Antalya’nın hemen karşısındaki Meis Adası’nı ve Ege’deki ada ve kayalıkları bahane ederek ve kendilerince oluşturdukları bir ‘kıta sahanlığı’ anlayışıyla Türkiye’yi Akdeniz’den dışlamak istediler.
Türkiye, herhangi bir emrivaki ile karşı karşıya kalmamak için, sondaj ve petrol arama gemilerini çoktan Doğu Akdeniz’e göndermişti.
Türkiye’nin, KKTC ile yürüttüğü bu çalışmalar belli ki birilerini ürküttü ve peş peşe savaş gemilerini bölgeye yönlendirdiler.
İşte tam bu sırada Türkiye öyle bir adım attı ki dost-düşman tüm dünya hâlâ şaşkınlığını üzerinden atamadı. Türkiye ile Libya arasında ‘Akdeniz’de Deniz Yetki Alanlarının Sınırlandırılmasına İlişkin Mutabakat Muhtırası’ imzalandı ve bu anlaşma bilahare TBMM’de onaylandı.
Şaşkına dönen emperyalist güçler, Libya’nın meşru hükümet liderini bıraktı ve oradaki bir terör örgütünü ve liderini destekleme kararı aldı. Meşru merkezi hükümete karşı, bu terör örgütünü her türlü silah ve mühimmatla donattılar.
Libya Ulusal Mutabakat Hükümeti lideri Fayez el Sarrac Türkiye’ye gelerek Başkan Erdoğan’dan yardım istedi. Zira emperyalistler Libya’yı da tıpkı Irak, Suriye ve Yemen gibi böldü ve orada da terörist Hafter’i destekliyorlar.
Libya’da, BM’nin tanıdığı merkezi hükümete karşı, terör örgütünü destekleyen ülkeler: ABD, Rusya, Fransa, Mısır, Suudi Arabistan ve BAE.

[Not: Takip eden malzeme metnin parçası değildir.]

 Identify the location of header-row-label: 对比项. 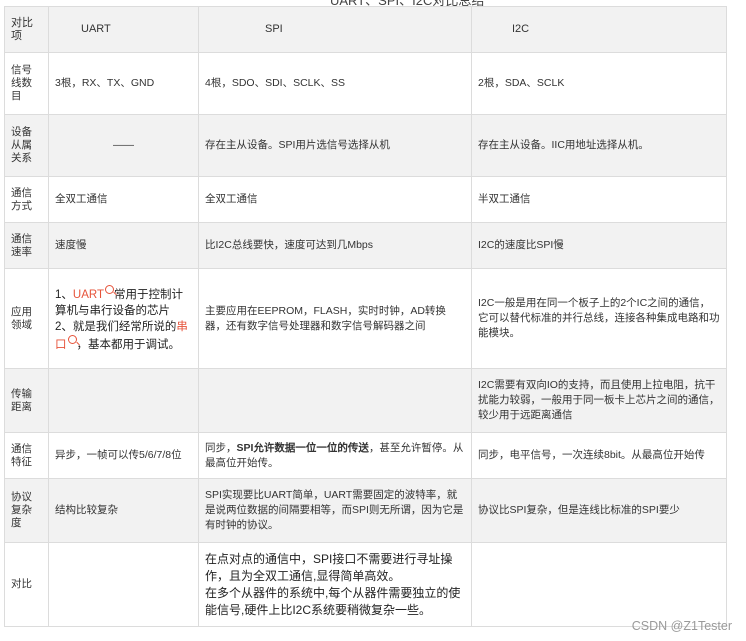
(26, 30).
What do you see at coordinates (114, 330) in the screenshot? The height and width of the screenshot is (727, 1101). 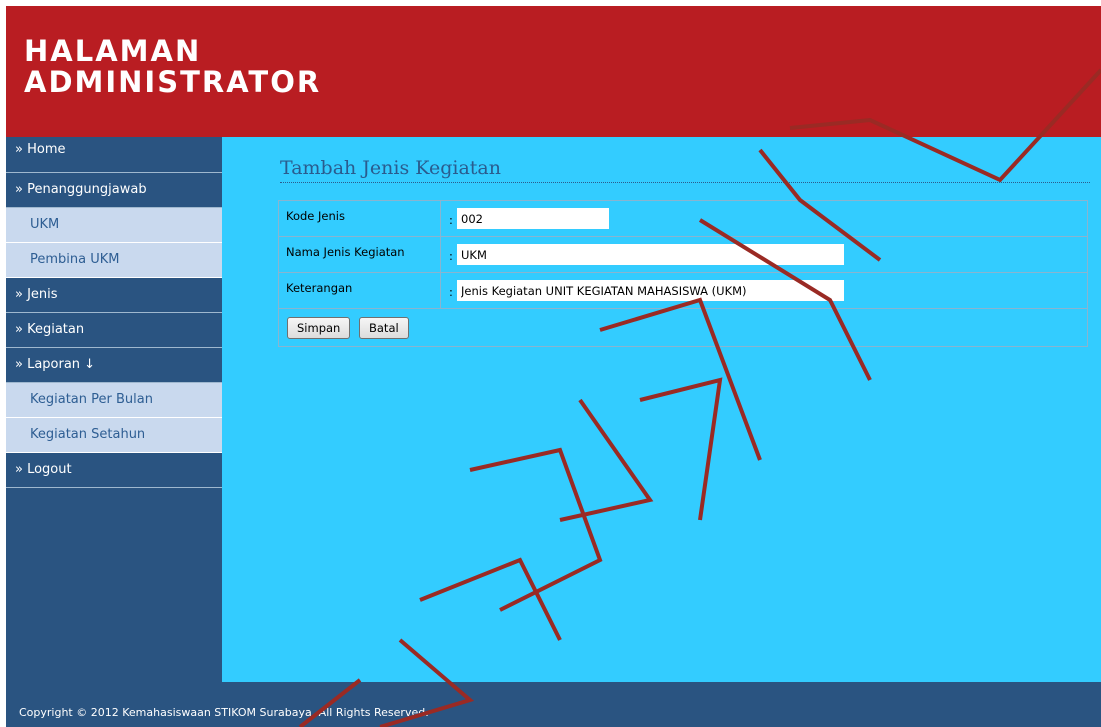 I see `sidebar-item-kegiatan: » Kegiatan` at bounding box center [114, 330].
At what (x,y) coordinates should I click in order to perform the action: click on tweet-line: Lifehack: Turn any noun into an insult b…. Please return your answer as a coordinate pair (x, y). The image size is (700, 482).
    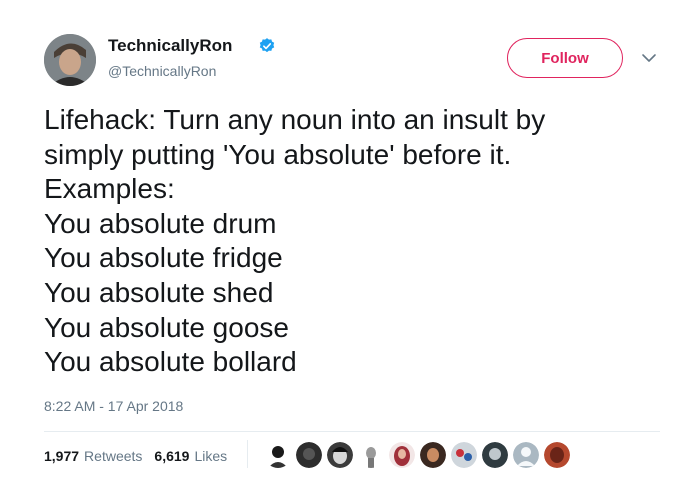
    Looking at the image, I should click on (295, 120).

Yani Türkiye’nin Suriye’de, Irak’ta ve Doğu Akdeniz’de karşısındaki güçler.
Türkiye, Libya’ya yardım etmeye mecbur ve hatta mahkûmdur.
Çünkü bu hal, Türkiye’nin kendi milli güvenliği ile de birebir örtüşmektedir.
Libya’da ve Suriye’de ne işimiz var diyenlere sormak lazım, ayol, bizi paramparça etmek isteyenlerin buralarda cirit attığını görmüyor musunuz?
On bin kilometre öteden gelene laf yok, sınırından, üstelik tehdit altındaki sınırından burnunu çıkarana laf et!
Yargılayacaksanız, hırsızlardan başlasanıza!